Benar tidaknya cerita tutur, yang jelas perkuburan tersebut sudah sangat tua sekali, mengingat perkuburan Kreo yang sekarang saja ada dua pemakaman besar yang telah menapung lebih dari limabelas  generasi lebih. Berdiri kokohnya perkuburan tua Sigelap sudah menjadi argumentasi untuk membuktikan diri akan keberadaan masyarakat kreo purba. 
Penduduk kreo jaman dulu tinggal di sekitar cekungan sebelah barat perkuburan tua Sigelap, dimana kawasan Jeblugan terletak, kemudian mereka bermigrasi ke kawasan Kreo yang sekarang. Hal ini terjadi karena daerah tersebut pernah amblas, penduduk sekitar menyebutnya jeblug atau amblas, sehingga penduduk desa bermigrasi ke arah timur laut sekitar 1 kg dari Sigelap yang kemudian hari ini di sebut desa Kreo. Proses amblasnya dimitoskan ketika Nyai Tabi’es yang mandi jinabat di sumber mata air jeblukan, sehingga menyebabkan sumber mata air mati dan amblas, dan mata air tersebut pindah ke desa gunung Tawang, Selomerto, Wonosobo yang kebetulan disana ada sumber mata air yang bernama sumber mata air Kreo. Pindahnya mata air ini, di diriwayatkan dengan pembuktian masyarakat Kreo yang menaburi merang atau gabah kering di sumber mata airnya, dan ternyata merang itu tersedot tenggelam kedalam sumber mata air, dan membual keluar di mata air Kreo Gunung Tawang.

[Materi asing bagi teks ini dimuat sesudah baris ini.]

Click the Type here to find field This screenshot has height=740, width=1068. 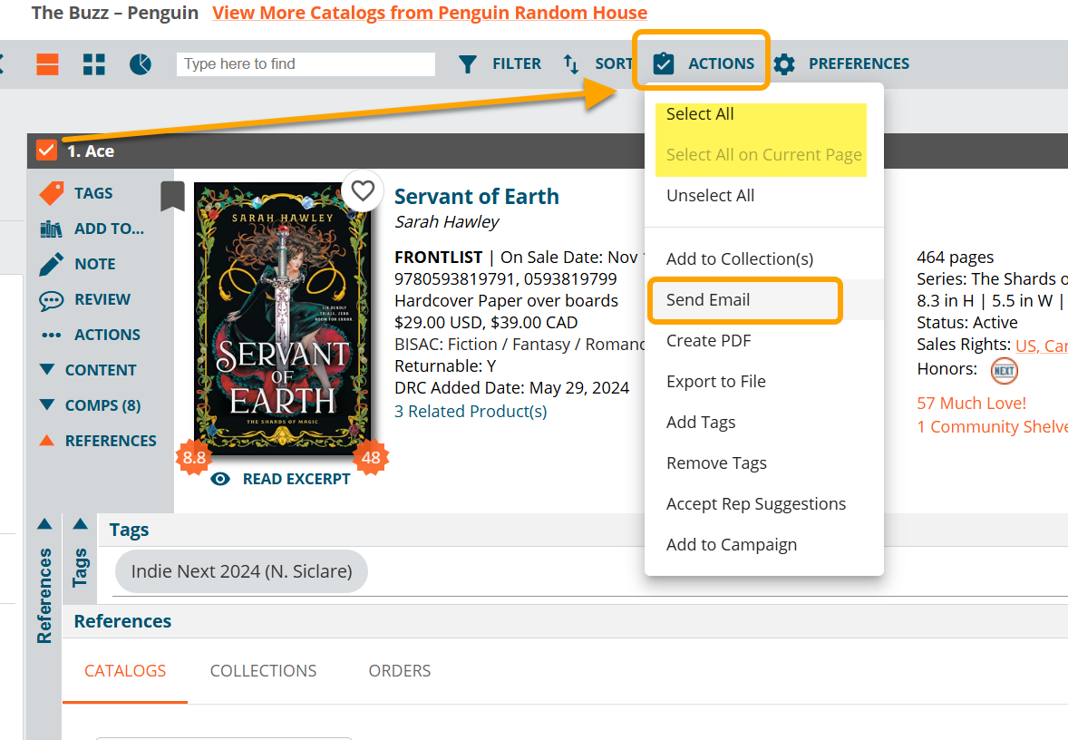[306, 64]
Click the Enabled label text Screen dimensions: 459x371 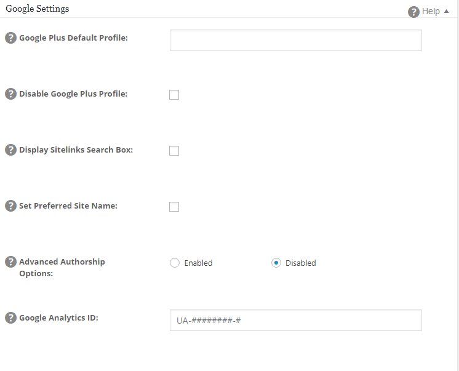click(198, 263)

Para sesepuh desa meyakini kuburan tua tersebut sudah sejak zaman Hindu, dimana masyarakat Jeblugan masih beragama Hindu dan akhirnya kedatangan utusan dari Demak Bintoro untuk mengislamkan wilayah Dieng. Para utusan tersebut mengambil jeblugan sebagai tempat konsentrasi dakwah dalam menyebarkan islam bumi kayangan Dieng, sehingga bisa menundukkan Kyai Kolodete sebagai tokoh Hindu wilayah Dieng menjadi islam, dan berbalik menjadi mubaligh yang mengislamkan tanah Dieng.
Bukti bahwa pasukan Demak Bintara berdomisili di Jeblugan karena di perkuburan Sigelap terdapat makam tokoh-tokoh itu. Di kreo mereka di kenal dengan para wali penyebar islam yang antara lain Mbah Pidha Ibrahim, Syeh Belabelo, Syeh Dmiaking, Raden Santri,  Kyai Jegang Jaya, Syeh Karim, Syeh Jangkung, Nyai Ajeng rara Ayu dan lain-lain, yang kesemuanya di makamkan di perkuburan tua sigelap. Di buku “Islam Bumi Khayangan Dieng” di jelaskan lebih lengkap.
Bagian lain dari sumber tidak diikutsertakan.